I had the same problem and I did use an expoxy resin. Perfect, sealed the floor and twenty years on as good as day it was poured. Swept away all the loose stuff and followed instructions on tin. Unsure of the brand but the kit was simple, pull the plug on small tin and let that flow into the large mix, pour and brush. Slab was cast in three with two expansion strips so I went to that, 2.5 x 2mtrs, leaving a week between for area to harden before doing next. Poured into the deepest void first to level out then all over. Well impressed with product and very tough stuff. White, my choice as that helped bouncing the light around.


----------



## johna.clements (22 Aug 2022)

gmgmgm said:


> I had a crumbly concrete floor. I used the self-levelling latex floor compound from Screwfix (with associated primer). Very easy to use, fine for foot traffic (probably not for vehicles). It doesn't "move around", it doesn't feel rubbery when it's only a few mm thick.
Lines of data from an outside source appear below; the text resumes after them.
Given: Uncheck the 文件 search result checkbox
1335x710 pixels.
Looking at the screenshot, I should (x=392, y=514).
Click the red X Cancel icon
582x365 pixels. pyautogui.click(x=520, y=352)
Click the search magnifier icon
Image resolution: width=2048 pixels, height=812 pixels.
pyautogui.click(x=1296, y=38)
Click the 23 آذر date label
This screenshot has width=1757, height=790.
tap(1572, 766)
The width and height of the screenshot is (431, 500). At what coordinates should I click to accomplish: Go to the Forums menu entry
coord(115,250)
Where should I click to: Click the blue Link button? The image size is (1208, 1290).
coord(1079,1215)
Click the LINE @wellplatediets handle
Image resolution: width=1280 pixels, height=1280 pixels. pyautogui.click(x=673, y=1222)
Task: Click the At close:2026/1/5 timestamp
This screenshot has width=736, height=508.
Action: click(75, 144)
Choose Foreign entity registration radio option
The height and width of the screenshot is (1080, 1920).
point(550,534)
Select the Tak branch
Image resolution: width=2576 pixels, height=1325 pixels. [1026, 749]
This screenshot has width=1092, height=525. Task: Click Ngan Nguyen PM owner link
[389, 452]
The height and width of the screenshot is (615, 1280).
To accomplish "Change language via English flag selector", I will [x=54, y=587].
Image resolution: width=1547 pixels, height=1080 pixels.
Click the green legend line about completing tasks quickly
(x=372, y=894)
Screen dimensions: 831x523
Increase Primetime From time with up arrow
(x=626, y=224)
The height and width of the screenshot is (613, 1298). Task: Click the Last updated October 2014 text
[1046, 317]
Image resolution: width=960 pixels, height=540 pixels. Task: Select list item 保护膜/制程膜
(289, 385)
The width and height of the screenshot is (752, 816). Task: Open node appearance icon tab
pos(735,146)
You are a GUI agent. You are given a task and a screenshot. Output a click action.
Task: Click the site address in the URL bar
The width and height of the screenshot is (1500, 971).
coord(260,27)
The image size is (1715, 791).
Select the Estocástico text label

The latex self leveling compounds are normally used under something like carpet tiles.


----------



## MikeJhn (22 Aug 2022)

Chemical Building Products (CBP) used to market a liquid call Lithurin and yes it is what is sounds like it was a chemical hardener that reacted with the lime in the concrete, it was found by accident when inspecting cow sheds that never had a problem with the top surface of the milking sheds dusting, use your imagination. LOL


----------



## johna.clements (22 Aug 2022)

Milk does not do concrete any good.


----------



## pe2dave (22 Aug 2022)

johna.clements said:


> Milk does not do concrete any good.


Working in a byre for 4 years, concrete stands up to cows output pretty well, all 3.


----------



## pe2dave (23 Aug 2022)

A start. Cut clean edges, diamond edge blade.
Started (and stopped) with the grinding cup (too much dust, with mask and goggles).
Finished the rest with bolster and lump hammer.
Cleaned up (vac and compressed air).
Wetted, painted with a thin mix of the repair stuff. 
Images: Prior to painting. A 'settlement' crack, cleaned out ready for filling. 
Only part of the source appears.